Account-based marketing ( ABM) has taken marketing by storm. Buyers have become increasingly intolerant of irrelevant, badly timed, interruption-based tactics. ABM offers the promise to add relevance, differentiation, and value-add to the buying experiences, in turn building credibility, trust, marketing efficiency... and more sales.

But despite their best efforts, some marketers are frustrated that they're not seeing expected results from ABM and can't seem to pinpoint where they're going wrong.

The issue: their cultural and technological foundation.

If your organization is experiencing frustration, there's likely a crack in your foundation that's undermining your ABM strategy.

This article, will explore how to diagnose six common issues and offer ways to fix them.

1. There's friction between Sales and Marketing

In successful account-based programs, marketing and sales teams work together, hand-in-glove, throughout the buyer journey, to deliver a relevant and personalized end-to-end experience to a defined set of agreed-upon companies. That requires working together in new ways, strong leadership, and change-management training.

Signs of trouble: Your teams aren't working well together. Your sales team doesn't want the marketing team to look at what they're writing to prospects. Leads aren't getting enough follow-up. Efforts are misaligned.

How to fix: Effective programs require deliberate strategizing, planning, and orchestration between teams. Setting out with a shared vision, goals, aligned incentives, clear focus, roles, etc. will equip team members to collaborate with ease. To get on the same page, consider following the SiriusDecisions ABM framework. It provides a great outline of the necessary steps to take across Sales and Marketing to build a solid ABM foundation. It outlines what needs to get done and allows you to determine who should do which parts.

2. Your goals are unclear or misaligned

Getting ROI from your efforts starts with knowing what kind of return you are expecting... and when.

Signs of trouble: Sales leaders feel that Marketing is not doing enough. Marketers have no way to measure the success of their contributions. Marketing doesn't know where to invest next.

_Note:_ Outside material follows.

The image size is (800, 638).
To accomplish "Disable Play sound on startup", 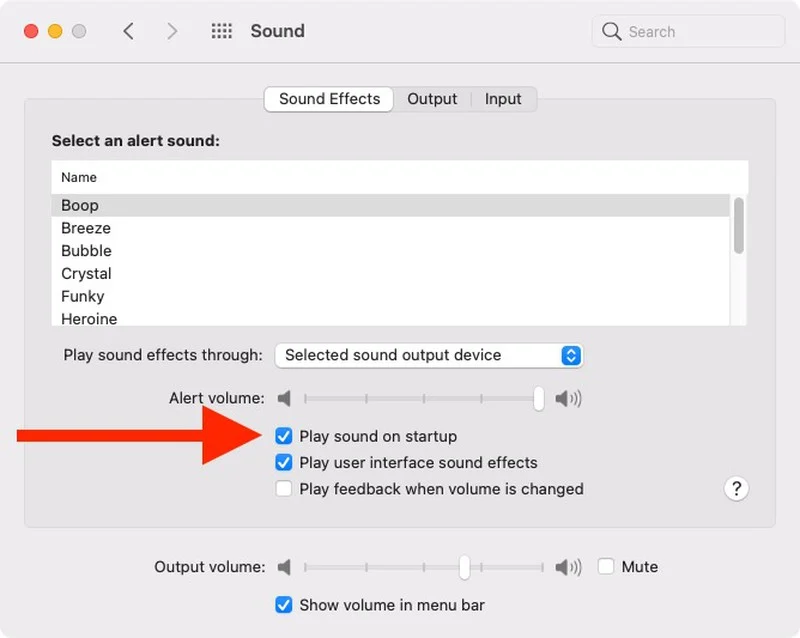I will 284,436.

How to fix: Set your ABM goals together with Sales and use the goal-setting process to drive your program design:

  • Are you trying to build a pipeline and need meetings for account executives?
  • Do you need to reach higher-ups in your accounts?
  • Do you need to get more exposure across your customer accounts?

Answering those questions together is critical because a shared vision of success with Sales will ensure that you're celebrating your wins and developing programs that will lead to each other's success.

3. You're not sure which accounts to focus on

With no shortage of businesses to target, knowing where to start can be a challenge. Or, even if you have a starting point in mind, it can be hard to shake the feeling that you're leaving money on the table by focusing on only a few companies.

Signs of trouble: Arbitrarily coming up with a wish list of desired logos and expecting Marketing to magically build demand is the surest way to burn through your resources without getting any results.

How to fix: Follow the interest... and the money. An ABM strategy requires focus on accounts that match your ideal customer profile, that have needs you can serve, and that are willing or interested to do something about it soon. Start by developing a shared understanding of your ideal customer profile (ICP) based on your best customers, and collaborate with Sales on account/cluster specifics if you have several segments to go after. Share any intent and account profile data you have (from your website's anonymous visitors, program engagement, and third-party data services such as Bombora or HG Data) to show Sales where there may be interest and potential.

4. You can't reach buyers

The success of your ABM strategy will largely depend on your ability to reach your target audiences. Without a good understanding of whom you're targeting, trying to reach them with outdated tactics will continue to be a challenge and a waste of money.

Signs of trouble: You're still running blanket banner ad buys, unpersonalized email programs, and generic field marketing, all of which used to work in the past but are now showing signs of fatigue. You're not investing in new methods to reach people and teams in your target audience.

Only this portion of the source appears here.